Quand il n’existe pas assez de données pour établir l’ANR, on utilise alors le terme apport suffisant (AS).
Enfin, sur les étiquettes des aliments, on retrouve souvent des informations sur les valeurs quotidiennes recommandées. Celles-ci sont calculés à partir des ANR les plus élevés pour tous les groupes d’âges et de sexe chez la population de 2 ans et plus. Ces valeurs ne tiennent pas compte des besoins additionnels entourant la grossesse et l’allaitement.
Par exemple, pour le sélénium, la valeur quotidienne recommandée est de 50 microgrammes alors que l’ANR pour une femme enceinte est de 60.
En regardant toutes ces définitions et ces données, je ne peux m’empêcher de penser que le soutien d’une nutritionniste dans l’évaluation de l’alimentation peut être très utile!
Je rejoins Mme D. sur cette interrogation! En France, par exemple, lorsqu’on contrôle les taux de Vitamine D, ils sont sytématiquement trop bas. Personnellement cela m’interroge sur la façon dont les taux « normaux » sont établis?

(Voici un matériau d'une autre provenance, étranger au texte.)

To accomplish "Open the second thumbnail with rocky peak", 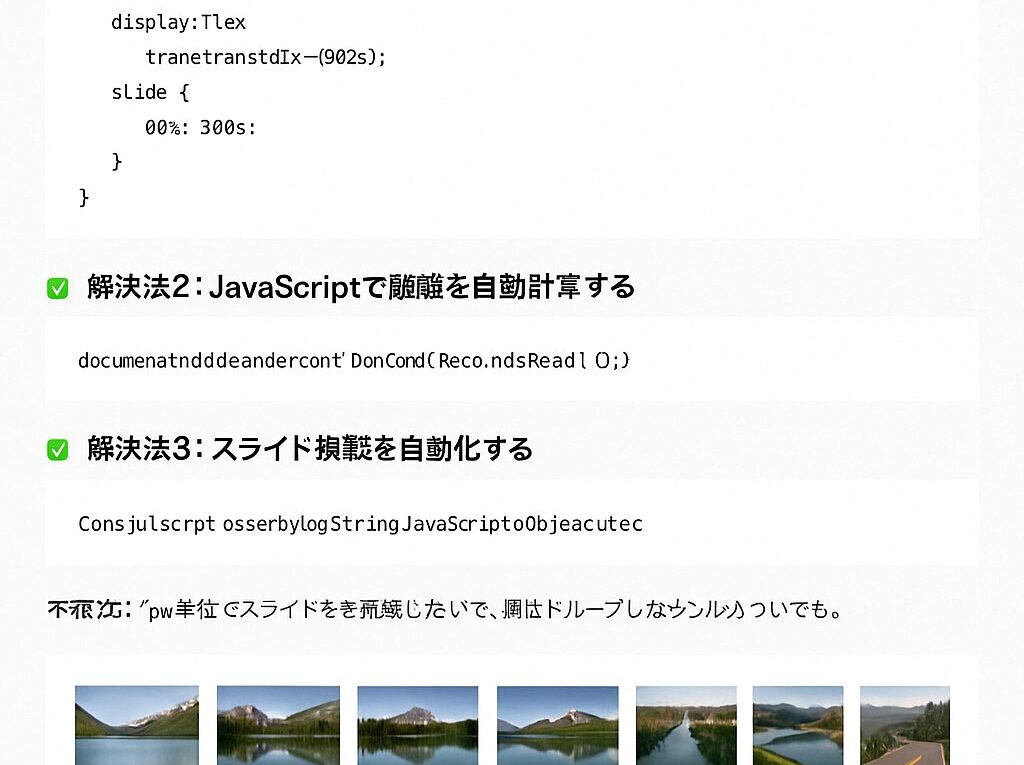I will click(x=278, y=725).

De même, les taux des femmes enceintes en fer sont toujours en dessous des normes, et souvent, on diagnostique un peu vite une anémie qui causerait une fatigue (c’est la faute à l’anémie hein, la grossesse n’est pas une maladie, vous devriez être en pleine forme, voyons!) et on prescrit des suppléments en fer.
Mais, outre que les suppléments en fer sont plus ou moins tolérés et assimilés (quid de la constipation et des risques de prolapsus afférents par exemple?) certains font l’hypothèse que la baisse du fer serait bénéfique à la femme enceinte: elle compenserait la baisse de régime du système immunitaire et pourrait la protéger des infections.

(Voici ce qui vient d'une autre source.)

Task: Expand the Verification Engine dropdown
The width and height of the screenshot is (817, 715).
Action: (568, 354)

A vouloir ignorer les signaux du corps (je veux / dois être enceinte mais travailler jusqu’au dernier jour!) et toujours rechercher la performance, on risque finalement de rendre les choses pire qu’elles ne sont…
C’est vrai que le système de santé a une approche très « pathologique » de la grossesse. On voit tous les changements dans la physiologie de la femme comme des problèmes à régler alors qu’il s’agit peut-être d’adaptions nécessaires à la poursuite de la grossesse. On oublie trop souvent que la gestation est un phénomène normal de la vie d’une femme.